O Decreto Federal nº 10.936/2022, de 12 de janeiro de 2022, tem como principal objetivo regulamentar a Política Nacional de Resíduos Sólidos (PNRS). A nova legislação traz uma série de inovações. Com participação direta nos avanços, o Instituto Brasileiro de Energia Reciclável – IBER já estipulou como meta para 2022 iniciar trabalho junto ao Ministério Público para garantir o cumprimento da fiscalização e exigências por parte dos órgãos ambientais. Confira aqui as principais inovações do Decreto:

01) Maior isonomia na cadeia produtiva
Principal destaque fica para as empresas importadoras que agora possuem a mesma responsabilidade das fabricantes nacionais.

02) Mais rigor na fiscalização dos consumidores
Os consumidores que descumprirem as obrigações previstas nos sistemas de logística reversa e de coleta seletiva ficarão sujeitos à penalidade de advertência e em caso de reincidência, multa.

03) Instituição do MTR
O Manifesto de Transporte de Resíduos – MTR é o documento autodeclaratório, para fins de fiscalização ambiental das movimentações.

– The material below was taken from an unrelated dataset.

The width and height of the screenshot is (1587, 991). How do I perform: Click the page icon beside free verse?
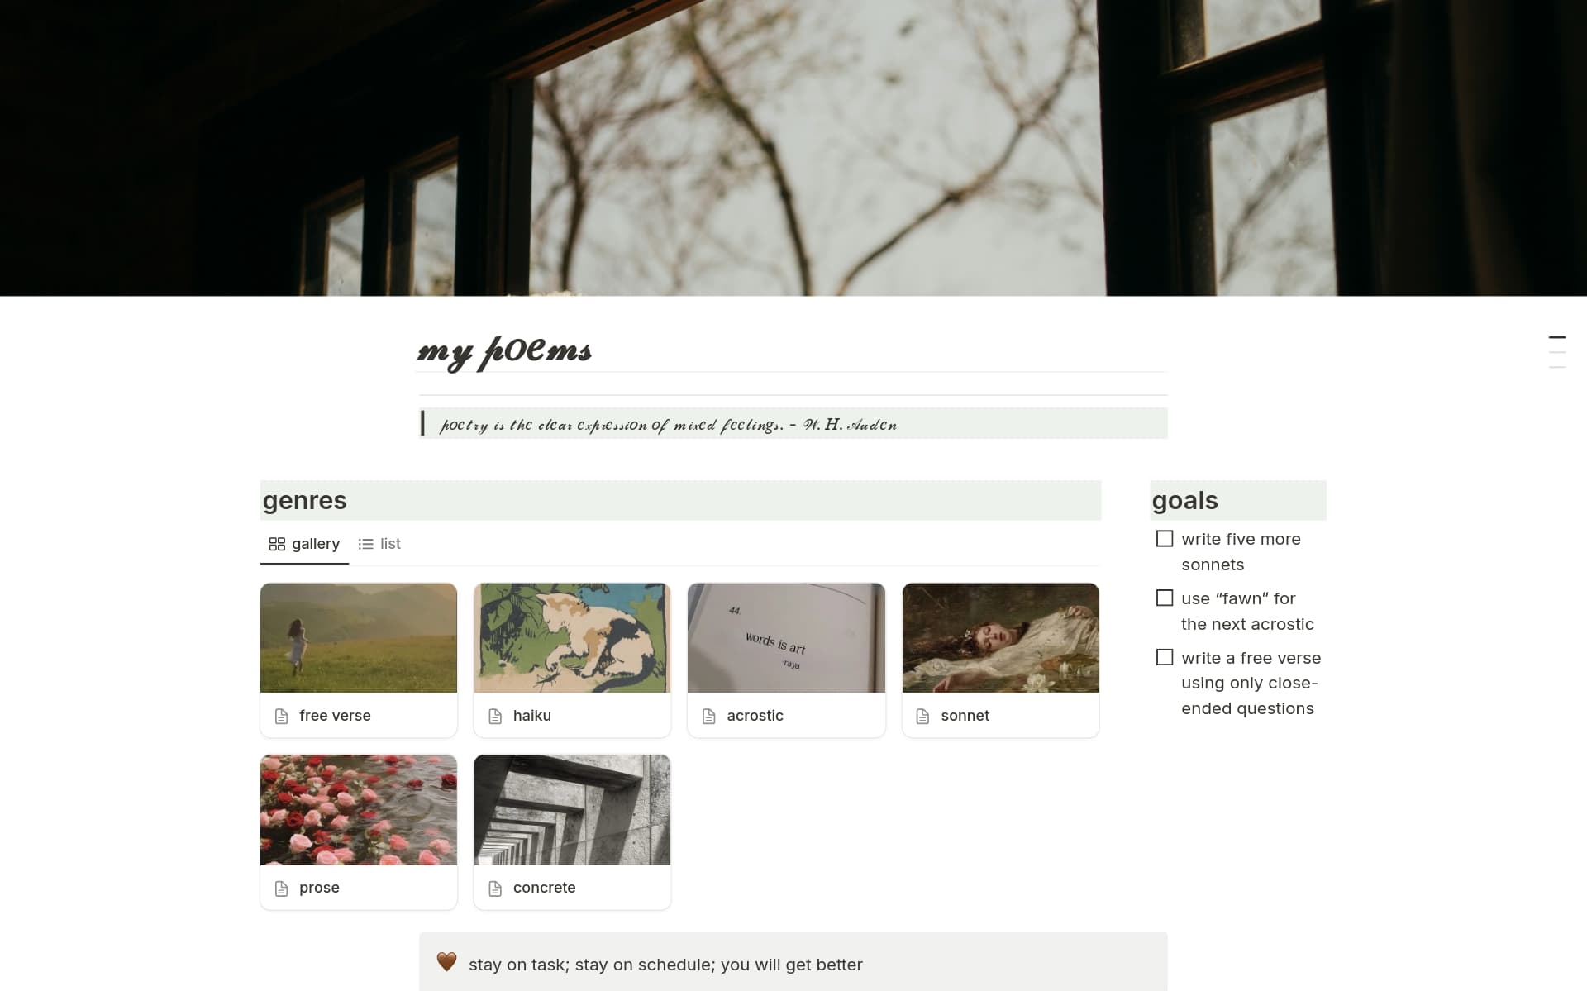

04) Sinergia entre os sistemas
Neste primeiro semestre de 2022, os sistemas de logística reversa deverão estar integrados ao Sistema Nacional de Informações sobre a Gestão dos Resíduos Sólidos (Sinir).

05) Mais informações exigidas
Além dos dados sobre o transporte de resíduos, os responsáveis pelos sistemas de logística reversa integrarão e manterão atualizadas as informações, entre outras solicitadas pelo Ministério do Meio Ambiente, sobre a localização de pontos de entrega voluntária; os pontos de consolidação; e os resultados obtidos, consideradas cada metas e requisito estabelecidos no acordo setorial.

06) Participação da sociedade
Os acordos setoriais devem ser submetidos à consulta pública, pelo Ministério do Meio Ambiente.

07) Novas regras para produtos importados
O sistema de logística reversa poderá ser de responsabilidade do adquirente ou do encomendante do produto.

08) Criação do Programa Nacional de Logística Reversa
Deverá funcionar como um instrumento de coordenação e de integração dos sistemas de logística reversa e tem como objetivos: otimizar a implementação e a operacionalização da infraestrutura física e logística; proporcionar ganhos de escala; e possibilitar a sinergia entre os sistemas.

09) Identificação de empresas não aderentes
Empresas não aderentes a sistemas coletivos, devem aderir a um sistema vigente ou criar um ainda mais exigente.